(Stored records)
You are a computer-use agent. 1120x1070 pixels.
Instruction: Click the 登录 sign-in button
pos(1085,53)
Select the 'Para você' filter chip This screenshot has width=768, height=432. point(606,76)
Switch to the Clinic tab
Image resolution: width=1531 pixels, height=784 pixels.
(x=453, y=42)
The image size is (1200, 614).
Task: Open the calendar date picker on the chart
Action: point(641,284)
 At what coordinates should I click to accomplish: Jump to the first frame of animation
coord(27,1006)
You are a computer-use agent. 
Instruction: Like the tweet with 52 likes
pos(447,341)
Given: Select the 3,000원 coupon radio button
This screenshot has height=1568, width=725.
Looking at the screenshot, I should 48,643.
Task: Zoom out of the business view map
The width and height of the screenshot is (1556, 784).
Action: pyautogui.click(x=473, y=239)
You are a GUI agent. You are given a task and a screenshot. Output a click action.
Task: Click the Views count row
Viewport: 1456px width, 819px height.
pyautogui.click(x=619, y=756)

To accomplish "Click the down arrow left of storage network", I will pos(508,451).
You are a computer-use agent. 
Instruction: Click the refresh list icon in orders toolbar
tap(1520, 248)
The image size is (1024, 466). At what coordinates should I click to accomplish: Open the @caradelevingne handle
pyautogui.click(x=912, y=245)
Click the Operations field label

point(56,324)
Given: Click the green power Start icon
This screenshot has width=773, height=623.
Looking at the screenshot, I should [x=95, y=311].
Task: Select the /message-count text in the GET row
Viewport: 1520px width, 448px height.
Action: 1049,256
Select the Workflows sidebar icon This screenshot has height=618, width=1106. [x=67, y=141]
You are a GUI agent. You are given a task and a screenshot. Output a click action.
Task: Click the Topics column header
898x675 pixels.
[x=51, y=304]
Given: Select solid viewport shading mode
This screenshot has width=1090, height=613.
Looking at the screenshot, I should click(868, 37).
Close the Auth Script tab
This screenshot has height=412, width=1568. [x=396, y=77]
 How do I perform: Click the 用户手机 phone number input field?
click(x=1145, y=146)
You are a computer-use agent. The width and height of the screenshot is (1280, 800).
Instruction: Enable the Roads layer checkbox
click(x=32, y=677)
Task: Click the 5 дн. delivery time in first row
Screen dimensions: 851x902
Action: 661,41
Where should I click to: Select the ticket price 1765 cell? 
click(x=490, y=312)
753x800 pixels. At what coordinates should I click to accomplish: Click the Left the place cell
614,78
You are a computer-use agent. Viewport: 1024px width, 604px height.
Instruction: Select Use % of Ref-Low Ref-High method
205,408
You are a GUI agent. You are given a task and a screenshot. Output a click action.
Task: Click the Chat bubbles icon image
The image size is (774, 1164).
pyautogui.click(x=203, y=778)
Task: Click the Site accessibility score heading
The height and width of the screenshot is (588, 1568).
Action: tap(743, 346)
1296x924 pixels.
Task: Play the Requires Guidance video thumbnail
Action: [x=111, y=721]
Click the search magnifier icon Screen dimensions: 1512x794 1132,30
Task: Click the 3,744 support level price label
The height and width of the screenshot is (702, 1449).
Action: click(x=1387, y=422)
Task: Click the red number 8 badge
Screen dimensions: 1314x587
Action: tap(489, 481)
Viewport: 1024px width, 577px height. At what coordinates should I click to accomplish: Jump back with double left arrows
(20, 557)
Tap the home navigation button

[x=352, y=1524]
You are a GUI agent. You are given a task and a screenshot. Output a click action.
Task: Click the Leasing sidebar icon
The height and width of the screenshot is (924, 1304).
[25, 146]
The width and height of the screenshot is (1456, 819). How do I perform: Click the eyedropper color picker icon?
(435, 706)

**Given instruction:**
Starting at the line that has "At what coordinates should I click to accomplish: Jump to" and ending with the line that has "click(x=490, y=312)", write out those lines again with each "Instruction" changed to "Directive". Leave everything else unchanged.

**Result of the task:**
 At what coordinates should I click to accomplish: Jump to the first frame of animation
coord(27,1006)
You are a computer-use agent. 
Directive: Like the tweet with 52 likes
pos(447,341)
Given: Select the 3,000원 coupon radio button
This screenshot has height=1568, width=725.
Looking at the screenshot, I should 48,643.
Task: Zoom out of the business view map
The width and height of the screenshot is (1556, 784).
Action: pyautogui.click(x=473, y=239)
You are a GUI agent. You are given a task and a screenshot. Output a click action.
Task: Click the Views count row
Viewport: 1456px width, 819px height.
pyautogui.click(x=619, y=756)

To accomplish "Click the down arrow left of storage network", I will pos(508,451).
You are a computer-use agent. 
Directive: Click the refresh list icon in orders toolbar
tap(1520, 248)
The image size is (1024, 466). At what coordinates should I click to accomplish: Open the @caradelevingne handle
pyautogui.click(x=912, y=245)
Click the Operations field label

point(56,324)
Given: Click the green power Start icon
This screenshot has width=773, height=623.
Looking at the screenshot, I should [x=95, y=311].
Task: Select the /message-count text in the GET row
Viewport: 1520px width, 448px height.
Action: 1049,256
Select the Workflows sidebar icon This screenshot has height=618, width=1106. [x=67, y=141]
You are a GUI agent. You are given a task and a screenshot. Output a click action.
Task: Click the Topics column header
898x675 pixels.
[x=51, y=304]
Given: Select solid viewport shading mode
This screenshot has width=1090, height=613.
Looking at the screenshot, I should click(868, 37).
Close the Auth Script tab
This screenshot has height=412, width=1568. [x=396, y=77]
 How do I perform: Click the 用户手机 phone number input field?
click(x=1145, y=146)
You are a computer-use agent. The width and height of the screenshot is (1280, 800).
Directive: Enable the Roads layer checkbox
click(x=32, y=677)
Task: Click the 5 дн. delivery time in first row
Screen dimensions: 851x902
Action: 661,41
Where should I click to: Select the ticket price 1765 cell? 
click(x=490, y=312)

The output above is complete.